__STORED DATA__.
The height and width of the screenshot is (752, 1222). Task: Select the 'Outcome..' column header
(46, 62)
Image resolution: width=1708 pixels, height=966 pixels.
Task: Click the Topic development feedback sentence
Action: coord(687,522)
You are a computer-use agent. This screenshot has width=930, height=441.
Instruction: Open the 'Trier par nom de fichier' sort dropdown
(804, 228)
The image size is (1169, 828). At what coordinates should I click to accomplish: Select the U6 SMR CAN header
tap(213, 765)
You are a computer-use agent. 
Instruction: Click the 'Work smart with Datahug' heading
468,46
* * *
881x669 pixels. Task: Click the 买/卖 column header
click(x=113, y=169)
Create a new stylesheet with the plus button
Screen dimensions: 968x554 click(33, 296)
--
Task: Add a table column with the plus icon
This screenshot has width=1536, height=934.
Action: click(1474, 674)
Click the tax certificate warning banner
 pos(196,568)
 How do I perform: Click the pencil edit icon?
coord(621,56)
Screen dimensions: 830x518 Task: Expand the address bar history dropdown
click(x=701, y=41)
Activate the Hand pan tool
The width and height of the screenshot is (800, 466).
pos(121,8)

__PROBLEM TO WORK ON__. Going through the listing above, copy out every line that has the string "agent".

__REPLY__.
You are a computer-use agent. This screenshot has width=930, height=441.
You are a computer-use agent. 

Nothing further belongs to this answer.